# WHAT YOU WILL DO
Starting at the line with "Viewport: 379px width, 457px", retype every remaining line of the records exactly. Do not include pictures.

[Records contained in a dataset]
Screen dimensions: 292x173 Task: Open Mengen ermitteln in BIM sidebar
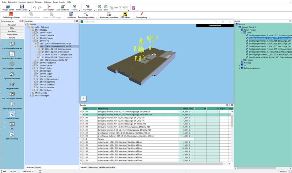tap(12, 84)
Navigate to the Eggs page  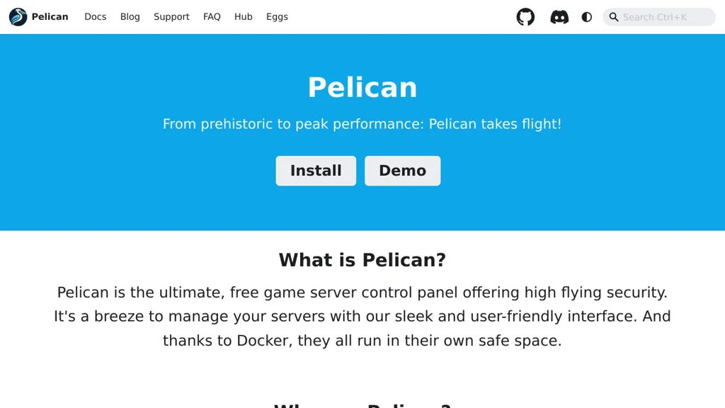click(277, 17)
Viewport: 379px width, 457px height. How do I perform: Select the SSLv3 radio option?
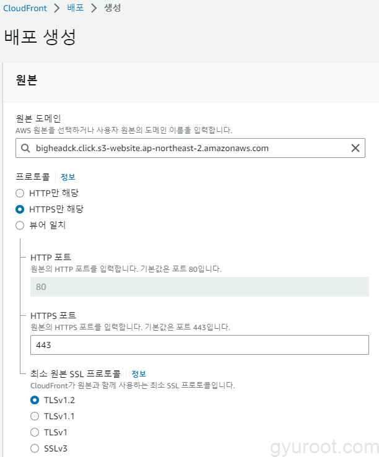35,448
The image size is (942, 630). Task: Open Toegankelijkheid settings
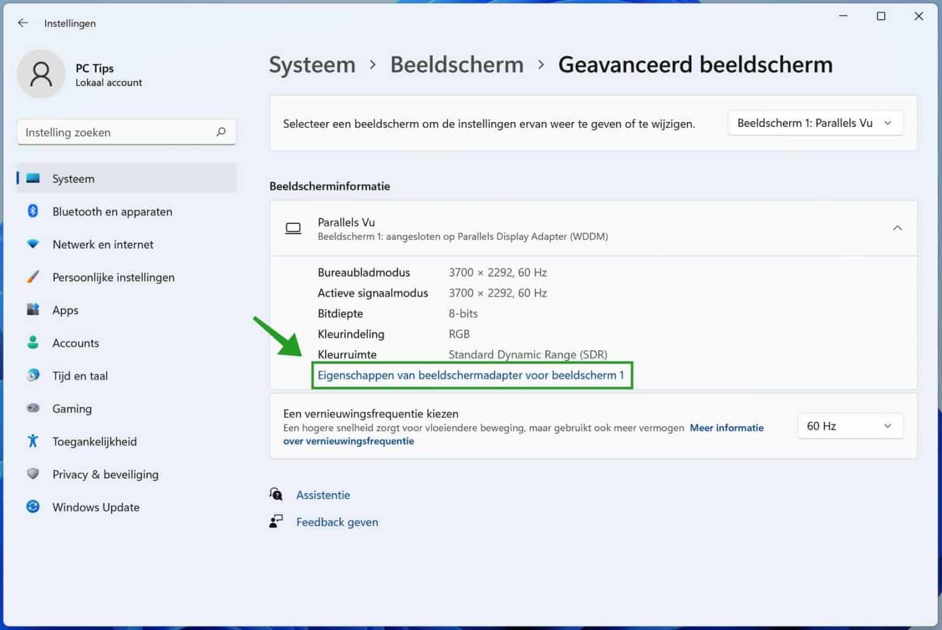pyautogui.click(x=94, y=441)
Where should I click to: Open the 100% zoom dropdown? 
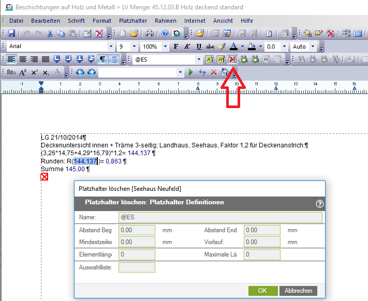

# REPLY TO THE EXERCISE
Viewport: 379px width, 457px height. How do I perform: Select the SSLv3 radio option?
35,448
The image size is (942, 630). Task: Open Toegankelijkheid settings
pyautogui.click(x=94, y=441)
Where should I click to: Open the 100% zoom dropdown? 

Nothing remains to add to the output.